** BEGIN Data section **

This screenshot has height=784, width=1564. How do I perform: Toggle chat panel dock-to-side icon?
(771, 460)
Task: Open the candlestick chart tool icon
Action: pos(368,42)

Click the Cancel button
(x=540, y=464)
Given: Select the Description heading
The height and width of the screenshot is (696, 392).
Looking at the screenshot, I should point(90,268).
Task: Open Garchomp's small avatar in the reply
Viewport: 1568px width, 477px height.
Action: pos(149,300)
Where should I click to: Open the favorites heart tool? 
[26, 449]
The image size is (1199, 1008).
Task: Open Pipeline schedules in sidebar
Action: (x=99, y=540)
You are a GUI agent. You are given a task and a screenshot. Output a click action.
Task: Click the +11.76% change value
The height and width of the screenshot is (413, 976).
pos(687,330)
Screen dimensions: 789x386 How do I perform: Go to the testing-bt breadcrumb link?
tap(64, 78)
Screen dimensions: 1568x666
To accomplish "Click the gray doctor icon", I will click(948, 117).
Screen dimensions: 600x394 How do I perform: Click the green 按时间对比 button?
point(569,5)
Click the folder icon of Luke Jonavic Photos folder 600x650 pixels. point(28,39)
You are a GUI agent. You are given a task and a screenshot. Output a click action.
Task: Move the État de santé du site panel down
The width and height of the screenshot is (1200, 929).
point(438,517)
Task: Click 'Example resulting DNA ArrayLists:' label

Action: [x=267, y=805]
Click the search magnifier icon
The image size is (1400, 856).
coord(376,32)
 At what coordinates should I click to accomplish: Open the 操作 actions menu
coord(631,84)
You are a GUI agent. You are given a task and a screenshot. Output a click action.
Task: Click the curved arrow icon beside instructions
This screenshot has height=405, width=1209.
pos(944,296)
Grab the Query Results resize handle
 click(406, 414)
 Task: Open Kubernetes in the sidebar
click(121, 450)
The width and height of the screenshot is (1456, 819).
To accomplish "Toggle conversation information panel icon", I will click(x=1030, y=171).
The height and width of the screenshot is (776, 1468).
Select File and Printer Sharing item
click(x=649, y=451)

** END Data section **

**Exercise prompt**
Please list every line of the records that contains the string "width".

**Result of this task**
This screenshot has height=784, width=1564. How do I perform: Toggle chat panel dock-to-side icon?
The height and width of the screenshot is (696, 392).
Viewport: 1568px width, 477px height.
The height and width of the screenshot is (413, 976).
The width and height of the screenshot is (1200, 929).
This screenshot has height=405, width=1209.
The width and height of the screenshot is (1456, 819).
The height and width of the screenshot is (776, 1468).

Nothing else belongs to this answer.